Dadrá e Nagar-Haveli. O sarilho dos enclaves

Goa podia ser a rainha do Oriente graças à sua riqueza mas o Estado Português da Índia era muito mais disperso com feitorias em quase todo o sub-continente. E dois enclaves, que a memória esqueceu, faziam parte da região de Damão e de Diu, no Gujarate.

BOMBAIM – A gente podia aprender que a Índia Portuguesa ainda era nossa mas ela já nos tinha voado das mãos há muito tempo. Nos anos-60, os professores, respeitando as normas curriculares, falavam-nos de Goa, Damão e Diu e dos enclaves de Dadrá e Nagar-Haveli como peças de um puzzle que era o Estado Português da Índia. Foi D. Francisco de Almeida, vice-rei da Índia de 1505 a 1509 que decidiu baptizá-lo assim – confessemos que dava um certo sainete. E D. Francisco não perdeu tempo e meteu mãos à obra para mostrar quem mandava: construiu quatro fortes estratégicos na Costa do Malabar, mais para sul do lugar onde agora estou, Bombaim (que também fez, por meros instantes, parte do EstadoPortuguês da Índia até ser dada como dote de Catarina de Aragão no seu casamento com Carlos III de Inglaterra), assentando-lhes os alicerces na ilha de Angediva (ainda sobram por lá uma ruínas para quem quiser dar-se ao trabalho de viajar de barco durante cerca de uma hora a partir de Palolém, uma das praias mais belas de Goa, na toluca – província – de Canacona), em Cananor, Cochim e Coulão. Depois, basicamente, passaram a caber no conceito de Índia Portuguesa todas as cidades portuárias, feitorias e fortalezas para lá do Cabo da Boa Esperança, de tal ordem que até as Molucas, Macau e Nagasáqui entravam na delimitação do termo. Se reduzirmos o conceito àquilo que é, de facto, a Índia – esquecendo por momentos a partição que marcou a ferro e fogo a independência do Raj – encontramos na zona ocidental, a chamada Costa do Malabar, Diu, Surate e Damão; Dadrá e Nagar-Haveli e, à medida que caminhamos para sul; Baçaim, Bombaim e Salsete; Chaul, Goa e Mangalore; Cananor, Calecute, Cranganorre e Cochim; e finalmente Coulão. 

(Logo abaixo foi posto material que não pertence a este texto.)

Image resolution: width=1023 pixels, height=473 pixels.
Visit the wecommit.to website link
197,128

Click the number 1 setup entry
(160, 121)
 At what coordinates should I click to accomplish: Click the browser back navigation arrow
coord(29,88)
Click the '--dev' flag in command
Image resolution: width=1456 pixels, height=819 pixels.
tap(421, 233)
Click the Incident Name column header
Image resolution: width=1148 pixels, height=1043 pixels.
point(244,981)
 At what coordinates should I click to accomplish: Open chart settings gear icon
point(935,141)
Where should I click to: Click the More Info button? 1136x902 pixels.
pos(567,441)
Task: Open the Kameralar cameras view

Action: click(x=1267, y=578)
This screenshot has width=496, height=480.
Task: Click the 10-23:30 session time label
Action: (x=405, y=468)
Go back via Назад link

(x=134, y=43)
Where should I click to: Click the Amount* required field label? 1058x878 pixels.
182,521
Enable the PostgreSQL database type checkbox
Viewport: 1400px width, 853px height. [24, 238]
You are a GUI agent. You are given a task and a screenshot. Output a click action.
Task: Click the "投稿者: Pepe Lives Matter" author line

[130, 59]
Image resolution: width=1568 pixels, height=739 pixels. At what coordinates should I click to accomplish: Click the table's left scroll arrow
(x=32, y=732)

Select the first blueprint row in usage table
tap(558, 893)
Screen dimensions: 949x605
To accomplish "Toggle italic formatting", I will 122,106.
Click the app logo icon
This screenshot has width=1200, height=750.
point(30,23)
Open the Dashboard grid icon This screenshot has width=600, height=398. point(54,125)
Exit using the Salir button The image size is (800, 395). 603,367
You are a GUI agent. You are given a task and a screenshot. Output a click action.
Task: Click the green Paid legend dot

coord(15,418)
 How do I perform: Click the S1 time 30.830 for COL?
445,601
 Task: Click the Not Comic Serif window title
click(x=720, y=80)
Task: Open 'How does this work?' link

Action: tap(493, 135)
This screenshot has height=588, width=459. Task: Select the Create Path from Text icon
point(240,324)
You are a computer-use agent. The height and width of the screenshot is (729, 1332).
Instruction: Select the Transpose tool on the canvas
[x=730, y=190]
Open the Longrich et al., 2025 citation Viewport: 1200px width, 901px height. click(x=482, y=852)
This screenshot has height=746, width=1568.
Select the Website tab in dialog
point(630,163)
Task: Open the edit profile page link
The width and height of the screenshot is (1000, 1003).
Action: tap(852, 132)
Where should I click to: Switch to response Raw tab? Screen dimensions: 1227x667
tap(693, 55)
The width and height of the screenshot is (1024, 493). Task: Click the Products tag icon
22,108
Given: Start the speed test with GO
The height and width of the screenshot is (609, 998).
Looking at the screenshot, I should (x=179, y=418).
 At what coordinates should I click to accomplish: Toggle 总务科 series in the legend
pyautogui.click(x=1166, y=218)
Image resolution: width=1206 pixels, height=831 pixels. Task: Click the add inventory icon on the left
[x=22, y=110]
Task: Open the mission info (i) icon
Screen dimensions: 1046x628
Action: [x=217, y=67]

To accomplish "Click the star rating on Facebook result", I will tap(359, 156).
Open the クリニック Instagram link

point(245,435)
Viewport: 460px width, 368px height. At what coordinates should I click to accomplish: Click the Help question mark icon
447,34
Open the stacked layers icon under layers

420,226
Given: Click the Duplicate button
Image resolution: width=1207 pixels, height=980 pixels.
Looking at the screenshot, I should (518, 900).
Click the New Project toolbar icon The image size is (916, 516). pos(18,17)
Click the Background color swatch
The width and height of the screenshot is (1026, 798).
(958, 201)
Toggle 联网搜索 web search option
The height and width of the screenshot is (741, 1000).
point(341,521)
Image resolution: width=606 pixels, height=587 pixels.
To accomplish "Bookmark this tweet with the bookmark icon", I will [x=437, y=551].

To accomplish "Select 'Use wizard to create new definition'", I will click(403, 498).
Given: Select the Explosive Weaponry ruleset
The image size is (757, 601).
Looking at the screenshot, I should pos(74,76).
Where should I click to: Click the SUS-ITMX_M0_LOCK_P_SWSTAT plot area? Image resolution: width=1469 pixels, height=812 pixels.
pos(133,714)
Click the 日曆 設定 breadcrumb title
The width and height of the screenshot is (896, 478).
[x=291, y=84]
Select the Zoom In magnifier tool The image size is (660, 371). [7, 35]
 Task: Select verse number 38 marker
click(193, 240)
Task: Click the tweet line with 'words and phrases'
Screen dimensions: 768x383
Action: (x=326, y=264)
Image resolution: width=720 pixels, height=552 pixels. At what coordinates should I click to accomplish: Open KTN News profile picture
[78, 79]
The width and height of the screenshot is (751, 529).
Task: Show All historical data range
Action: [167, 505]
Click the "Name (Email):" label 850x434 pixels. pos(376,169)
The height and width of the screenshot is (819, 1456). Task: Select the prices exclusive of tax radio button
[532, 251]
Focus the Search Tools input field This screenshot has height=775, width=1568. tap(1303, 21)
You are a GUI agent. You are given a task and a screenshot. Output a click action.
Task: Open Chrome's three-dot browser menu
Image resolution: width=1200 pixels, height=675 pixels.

Ao largo, na zona que compõem os arquipélagos das Maldivas e das Laquedivas, as caravelas portuguesas controlavam o comércio e afastavam os árabes como se estes fossem corvos à procura de restos de lixo. À medida que caminhamos de sul para norte, agora na costa oposta, que tem o nome de Coromandel, surge-nos Tuticurim e Nagatapan; São Tomé de Meliapore e Paliacate; Masulipatão, Hughli e Chittagong (atualmente no Bangladesh). Um sistema colonialista demasiado frágil para suportar a concorrência de britânicos ou espanhóis que se lançavam para o interior adquirindo terras atrás de terras e colocando-as sobre um rígido governo central.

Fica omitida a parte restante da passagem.